Sunday, 12 March 2017

Pandiagonal magic squares

The last week started on Monday evening with Simon Armitage (cool portrait on his website, do go and see), a Manchester Literature Festival event to launch his new collection 'The Unaccompanied'. Julie and I have seen him several times before and it was an excellent and entertaining evening, where I resisted buying the book. 

Monkey and I have been hard at work learning the capital cities of the world, so she made me a birthday cake with a map on it; she was disappointed to be unable to fit in Greenland once America was stuck on, but Africa is excellent. There were candles to mark specific capitals that I mainly failed to get right.
Then we did a charity shop trawl around Chorlton and came home with quite a substantial pile of books. I am particularly pleased with Paul Auster's New York Trilogy and Sebastian Barry. Candide and the two Asimov are for Monkey, and Ulysses is just to sit on the shelf for that moment when I feel inspired to tackle something hard.

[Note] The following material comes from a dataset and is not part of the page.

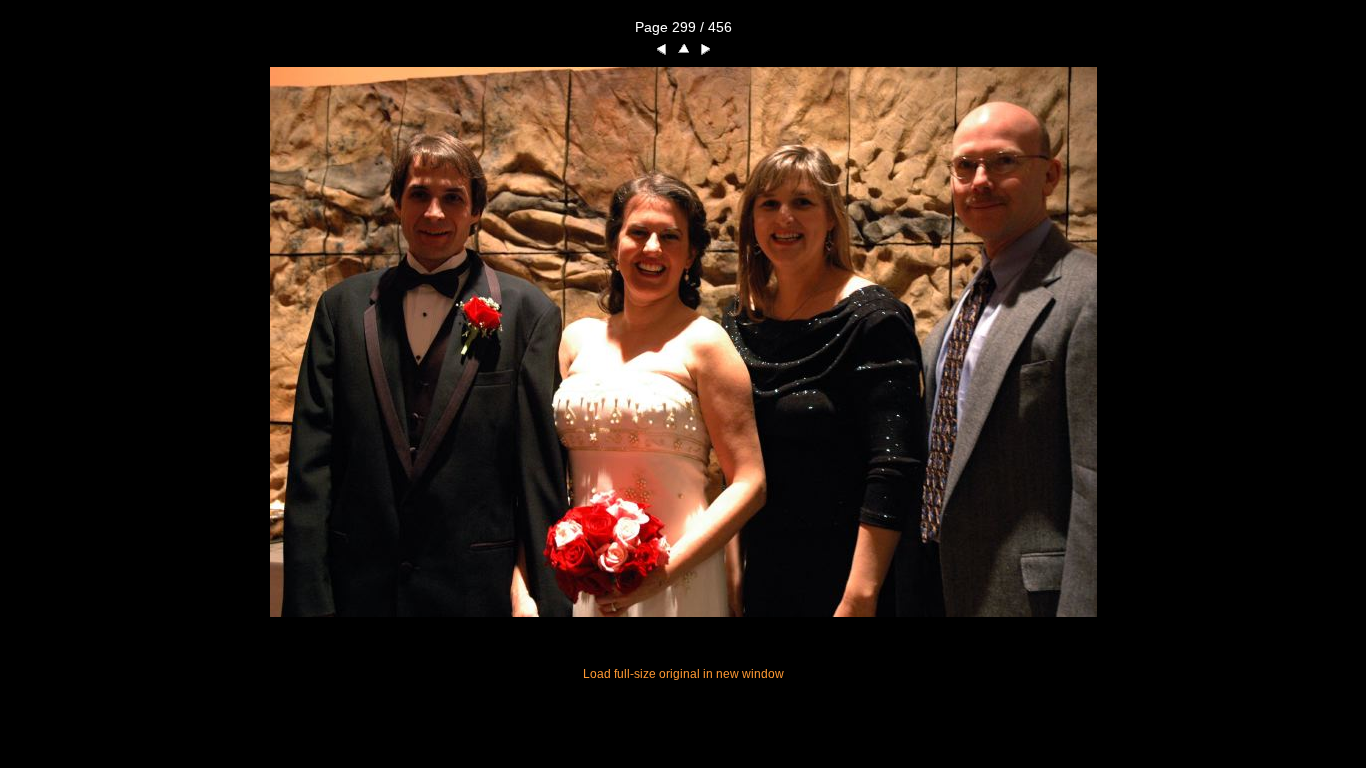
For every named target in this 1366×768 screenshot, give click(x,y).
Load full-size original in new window (683, 674)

Today Julie took me out to Elizabeth Gaskell's House to see a performance called 'Exploding Women', part of the Manchester Histories Festival, produced by the dynamic duo LipService Theatre. The show presented the chequered history of Manchester women of science, including Caroline Birley, Marie Stopes, Kathleen Mary Drew-Baker and Dame Kathleen Ollerenshaw (The pandiagonal magic squares are one of Kathleen Ollerenshaw's significant contributions to mathematics.) We also had an interesting conversation with one of the volunteers at the house, about Mrs Gaskell's friendship with Charlotte Bront√©, and, after my unexpected enjoyment of Emily Dickinson's biography this time last year, I am definitely inspired to read her biography of Charlotte.